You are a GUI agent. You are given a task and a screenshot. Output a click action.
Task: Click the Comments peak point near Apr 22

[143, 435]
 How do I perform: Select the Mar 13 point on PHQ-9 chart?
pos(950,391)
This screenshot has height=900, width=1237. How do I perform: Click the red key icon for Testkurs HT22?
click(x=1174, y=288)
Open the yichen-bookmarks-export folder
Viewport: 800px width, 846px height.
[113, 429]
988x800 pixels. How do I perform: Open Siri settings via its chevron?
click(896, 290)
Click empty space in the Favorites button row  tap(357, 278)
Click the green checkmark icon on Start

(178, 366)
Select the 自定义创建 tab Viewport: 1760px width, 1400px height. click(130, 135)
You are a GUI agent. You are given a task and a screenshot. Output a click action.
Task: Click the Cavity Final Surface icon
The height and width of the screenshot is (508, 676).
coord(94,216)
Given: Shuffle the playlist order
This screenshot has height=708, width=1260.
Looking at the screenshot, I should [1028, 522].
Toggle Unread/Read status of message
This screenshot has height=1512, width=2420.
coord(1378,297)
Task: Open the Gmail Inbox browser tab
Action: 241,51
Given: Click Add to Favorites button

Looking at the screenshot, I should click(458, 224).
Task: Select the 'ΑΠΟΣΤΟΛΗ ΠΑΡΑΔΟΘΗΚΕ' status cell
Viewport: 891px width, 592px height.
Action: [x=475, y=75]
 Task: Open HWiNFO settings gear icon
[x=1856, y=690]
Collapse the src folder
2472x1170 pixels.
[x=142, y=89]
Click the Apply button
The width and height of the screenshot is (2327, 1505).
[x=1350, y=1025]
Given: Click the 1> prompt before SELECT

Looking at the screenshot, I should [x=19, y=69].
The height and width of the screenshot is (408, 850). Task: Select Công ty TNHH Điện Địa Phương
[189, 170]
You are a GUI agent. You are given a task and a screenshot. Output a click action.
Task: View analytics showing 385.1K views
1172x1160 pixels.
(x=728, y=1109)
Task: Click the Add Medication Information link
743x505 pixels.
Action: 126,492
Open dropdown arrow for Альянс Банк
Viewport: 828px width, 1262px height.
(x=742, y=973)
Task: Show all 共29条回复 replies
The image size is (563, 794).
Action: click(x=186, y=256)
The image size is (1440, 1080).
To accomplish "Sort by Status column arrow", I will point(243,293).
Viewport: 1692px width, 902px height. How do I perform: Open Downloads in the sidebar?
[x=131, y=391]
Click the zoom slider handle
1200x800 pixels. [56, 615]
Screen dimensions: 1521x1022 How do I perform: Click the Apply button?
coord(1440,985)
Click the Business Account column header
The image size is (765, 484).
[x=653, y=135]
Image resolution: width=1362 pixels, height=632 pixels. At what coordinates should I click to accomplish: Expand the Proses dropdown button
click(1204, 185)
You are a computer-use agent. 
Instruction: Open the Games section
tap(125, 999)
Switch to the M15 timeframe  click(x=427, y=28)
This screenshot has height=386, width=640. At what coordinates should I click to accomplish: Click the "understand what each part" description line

Aim of the task »
Quote the listing above word for word, from its first line to its last.

Problem solution »
You are a GUI agent. You are given a task and a screenshot. Output a click action.
Task: Click the Comments peak point near Apr 22

[143, 435]
 How do I perform: Select the Mar 13 point on PHQ-9 chart?
pos(950,391)
This screenshot has height=900, width=1237. How do I perform: Click the red key icon for Testkurs HT22?
click(x=1174, y=288)
Open the yichen-bookmarks-export folder
Viewport: 800px width, 846px height.
[113, 429]
988x800 pixels. How do I perform: Open Siri settings via its chevron?
click(896, 290)
Click empty space in the Favorites button row  tap(357, 278)
Click the green checkmark icon on Start

(178, 366)
Select the 自定义创建 tab Viewport: 1760px width, 1400px height. click(130, 135)
You are a GUI agent. You are given a task and a screenshot. Output a click action.
Task: Click the Cavity Final Surface icon
The height and width of the screenshot is (508, 676).
coord(94,216)
Given: Shuffle the playlist order
This screenshot has height=708, width=1260.
Looking at the screenshot, I should [1028, 522].
Toggle Unread/Read status of message
This screenshot has height=1512, width=2420.
coord(1378,297)
Task: Open the Gmail Inbox browser tab
Action: 241,51
Given: Click Add to Favorites button

Looking at the screenshot, I should click(458, 224).
Task: Select the 'ΑΠΟΣΤΟΛΗ ΠΑΡΑΔΟΘΗΚΕ' status cell
Viewport: 891px width, 592px height.
Action: [x=475, y=75]
 Task: Open HWiNFO settings gear icon
[x=1856, y=690]
Collapse the src folder
2472x1170 pixels.
[x=142, y=89]
Click the Apply button
The width and height of the screenshot is (2327, 1505).
[x=1350, y=1025]
Given: Click the 1> prompt before SELECT

Looking at the screenshot, I should [x=19, y=69].
The height and width of the screenshot is (408, 850). Task: Select Công ty TNHH Điện Địa Phương
[189, 170]
You are a GUI agent. You are given a task and a screenshot. Output a click action.
Task: View analytics showing 385.1K views
1172x1160 pixels.
(x=728, y=1109)
Task: Click the Add Medication Information link
743x505 pixels.
Action: 126,492
Open dropdown arrow for Альянс Банк
Viewport: 828px width, 1262px height.
(x=742, y=973)
Task: Show all 共29条回复 replies
The image size is (563, 794).
Action: click(x=186, y=256)
The image size is (1440, 1080).
To accomplish "Sort by Status column arrow", I will point(243,293).
Viewport: 1692px width, 902px height. How do I perform: Open Downloads in the sidebar?
[x=131, y=391]
Click the zoom slider handle
1200x800 pixels. [56, 615]
Screen dimensions: 1521x1022 How do I perform: Click the Apply button?
coord(1440,985)
Click the Business Account column header
The image size is (765, 484).
[x=653, y=135]
Image resolution: width=1362 pixels, height=632 pixels. At what coordinates should I click to accomplish: Expand the Proses dropdown button
click(1204, 185)
You are a computer-use agent. 
Instruction: Open the Games section
tap(125, 999)
Switch to the M15 timeframe  click(x=427, y=28)
This screenshot has height=386, width=640. At what coordinates should I click to accomplish: Click the "understand what each part" description line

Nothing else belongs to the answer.